A data.frame of features containing one row per document and one column per feature. If normalize is TRUE, count features are normalized to the rate per 1,000 tokens.

References

Biber, Douglas (1985). "Investigating macroscopic textual variation through multifeature/multidimensional analyses." Linguistics 23(2), 337-360. doi:10.1515/ling.1985.23.2.337

Biber, Douglas (1988). Variation across Speech and Writing. Cambridge University Press.

Biber, Douglas (1995). Dimensions of Register Variation: A Cross-Linguistic Comparison. Cambridge University Press.

Covington, M. A., & McFall, J. D. (2010). Cutting the Gordian Knot: The Moving-Average Type–Token Ratio (MATTR).
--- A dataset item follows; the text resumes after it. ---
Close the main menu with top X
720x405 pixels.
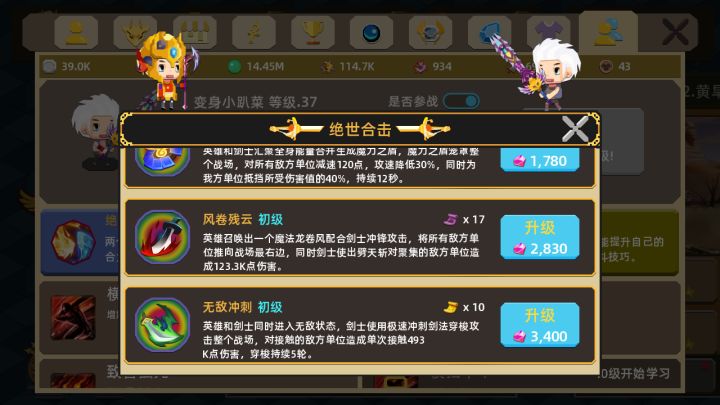(x=675, y=32)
Journal of Quantitative Linguistics, 17(2), 94–100. doi:10.1080/09296171003643098

See Also

dict, word_lists

Examples

# Parse the example documents provided with the package
biber(udpipe_samples)

biber(spacy_samples)

Dictionaries defining text features

Description

For Biber features defined by matching text against dictionaries of word patterns (such as third-person pronouns or conjunctions), or features that can be found by matching patterns against text, this gives the dictionary of patterns for each feature. These are primarily used internally by biber(), but are exported so users can examine the feature definitions.

Usage

dict

Format

A named list with one entry per feature. The name is the feature name, such as f_33_pied_piping; values give a list of terms or patterns. Patterns are matched to spaCy tokens using quanteda::tokens_lookup() using the glob valuetype.


Samples of parsed text

Description

Examples of spaCy and udpipe tagging output from excerpts of several public-domain texts. Can be passed to biber() to see examples of its feature detection.

Usage

udpipe_samples

spacy_samples

Format

An object of class udpipe_connlu of length 3.

An object of class spacyr_parsed (inherits from data.frame) with 1346 rows and 9 columns.

Details

Texts consist of early paragraphs from several public-domain books distributed by Project Gutenberg https://gutenberg.org. Document IDs are the Project Gutenberg book numbers.

See udpipe::udpipe_annotate() and spacyr::spacy_parse() for further details on the data format produced by each package.


Lists of words defining text features

Description

For Biber features defined by matching texts against certain exact words, rather than patterns, this list defines the exact words defining the features. These lists are primarily used internally by biber(), but are exported so users can examine the feature definitions.

Usage

word_lists

Format

A named list with one entry per word list. Each entry is a vector of words.